Top of EXERCISE DATA
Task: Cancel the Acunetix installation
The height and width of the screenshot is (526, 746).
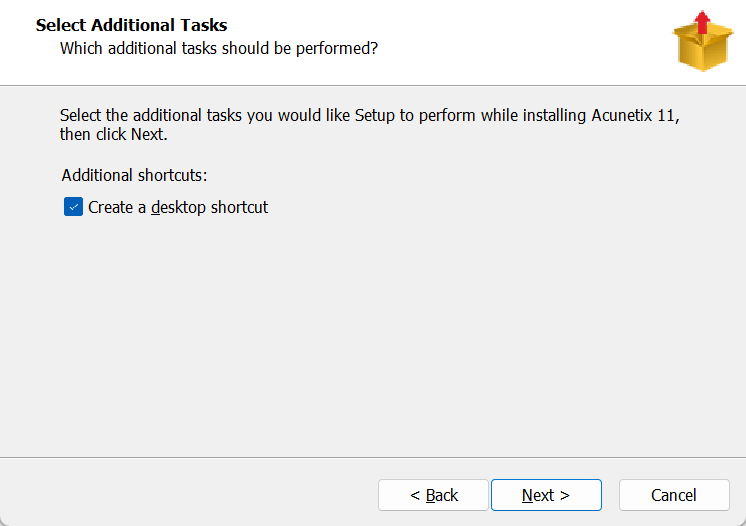Action: coord(673,495)
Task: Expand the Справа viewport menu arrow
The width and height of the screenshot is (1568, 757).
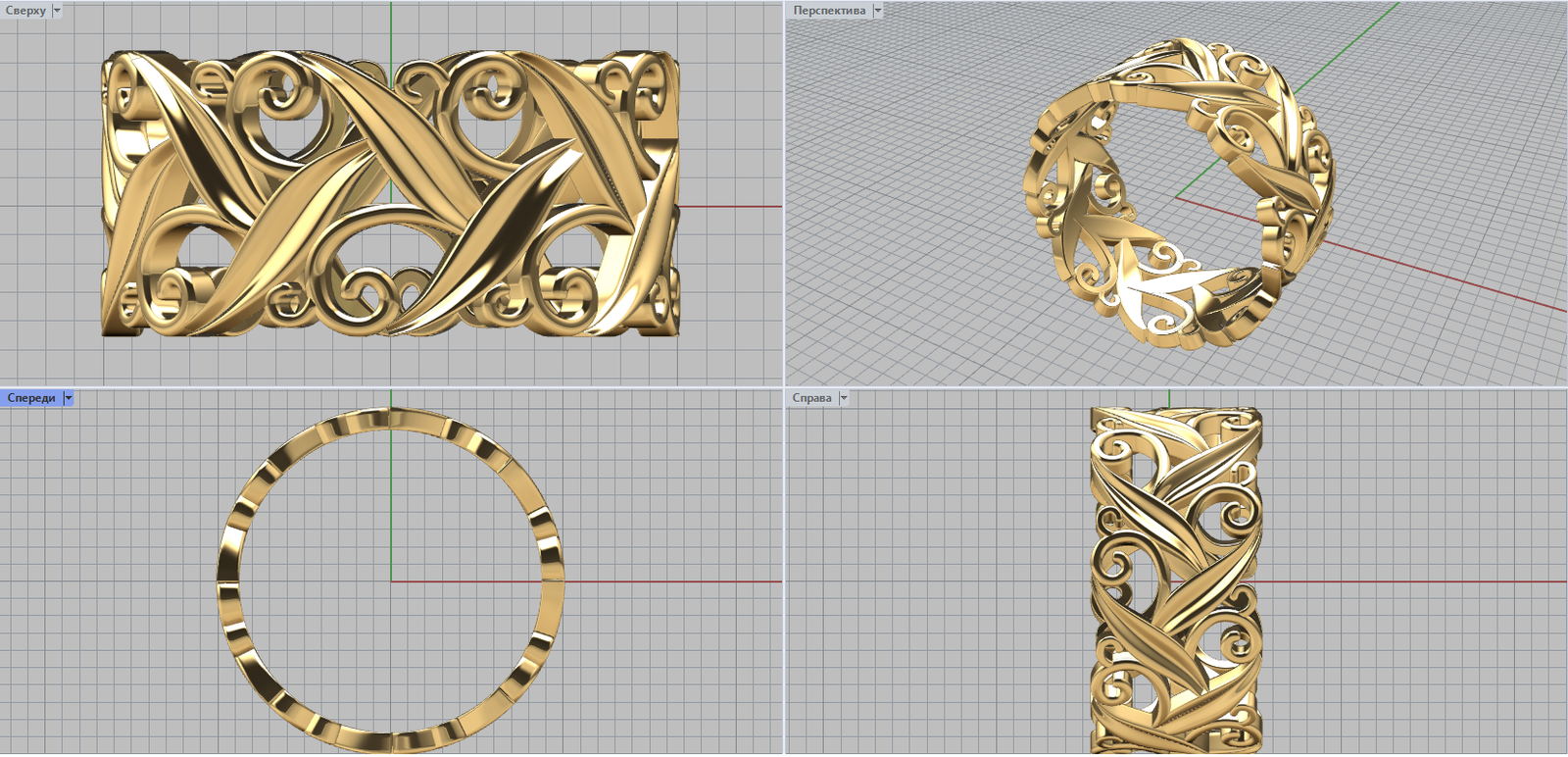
Bottom of EXERCISE DATA
▶ [REQUIREMENT]:
Output every entry word for word, but omit the pictures.

▶ [RESULT BELOW]:
Task: Cancel the Acunetix installation
The height and width of the screenshot is (526, 746).
Action: coord(673,495)
Task: Expand the Справа viewport menu arrow
The width and height of the screenshot is (1568, 757).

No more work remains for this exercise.